The ACWS released its 2018 statistics on Tuesday, which showed shelters are serving more women, children and seniors than ever before.
Extreme danger, jump in crisis calls
The ACWS’s danger assessment is a series of questions that helps measure the likelihood a woman will be murdered by her intimate partner. Shelters also use the assessment as a way of describing women’s risk when they work with the courts, child welfare, and police.
The agency said In 2011/12, 54 per cent of women who entered shelters faced “severe” or “extreme” danger. The ACWS said this past year, almost two-thirds — 65 per cent — were in the same category.
The ACWS said the move into severe and extreme danger categories indicates that, among other factors, more women are being threatened with a gun or subjected to strangulation.
Women using shelter services are facing the highest levels of danger in seven years and ACWS executive director Jan Reimer said the rise in numbers is extremely worrying.
“We urgently need to address this issue as a society through more effective gun control, as well as ensuring shelters have the resources to support women through the provision of accommodation, safety planning and community outreach,” Reimer said.
ACWS data indicates that crisis calls to shelters have jumped 10 per cent in just two years. In 2015/16 there were 52,562 calls — in 2017/18 there were 58,117.
A training seminar held in April focused on the danger assessment tool, which was recently updated to include three new groups: immigrant women, women in same-sex relationships and Indigenous women.
No separate data on Indigenous women were included in the 2018 report. The ACWS said it is working to align its data process with the First Nations Principles of OCAP (ownership, control, access and possession)
In 2017/18, Alberta’s women’s shelters accommodated 10,390 women, children and seniors — bringing the total number of since 2015 to 30,987.
Women’s shelters are over capacity
The ACWS said rising demand for services has taken many shelters beyond capacity, and in the past year 16,722 women, children and seniors were turned away due to lack of space.
The ACWS said shelters are supporting more people than at any point in the past three years and because caseloads are at capacity, they are unable to accept as many new people into community outreach programs.
In the past year, women’s shelters have supported 6,408 people, including 340 men, through outreach programs.
The ACWS said nine per cent of women were living in stable housing after entering long-term apartment-style second-stage shelters. After leaving those, 68 of women reported being in safe, stable housing.
Domestic violence impact on children
In the past three years, more than 18,000 children have either spent time in Alberta’s shelters or were helped through an outreach program.
‘We know that effective, early interventions to support traumatized children can make an impact in supporting those children to develop healthy brains and engage in healthy relationships as they grow older,” Reimer said.

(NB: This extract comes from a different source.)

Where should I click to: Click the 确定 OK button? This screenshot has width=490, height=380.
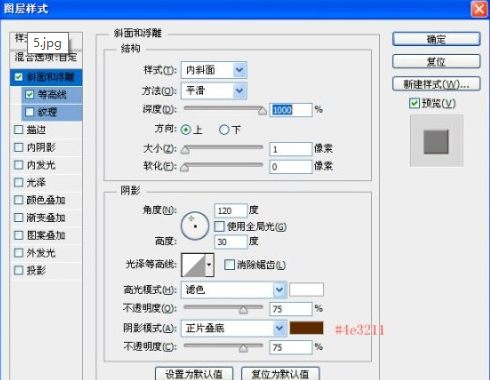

The ACWS said nearly 500 people, including RCMP, local police and employees from community organizations, have taken part in courses directly relating to supporting children in domestic violence situations.
Sports and violence
Last week, the Alberta Council of Women’s Shelters partnered with Grey Cup party organizers, Edmonton restaurants and bars to highlight domestic violence and sexual assault.
A University of Calgary study has shown that during certain Edmonton Eskimos and Calgary Stampeders games, domestic violence rates rise as much as 15 per cent.
Give me Shelter campaign
Global Edmonton’s annual campaign to gather toys and other items for women and children fleeing domestic violence kicked off earlier this month.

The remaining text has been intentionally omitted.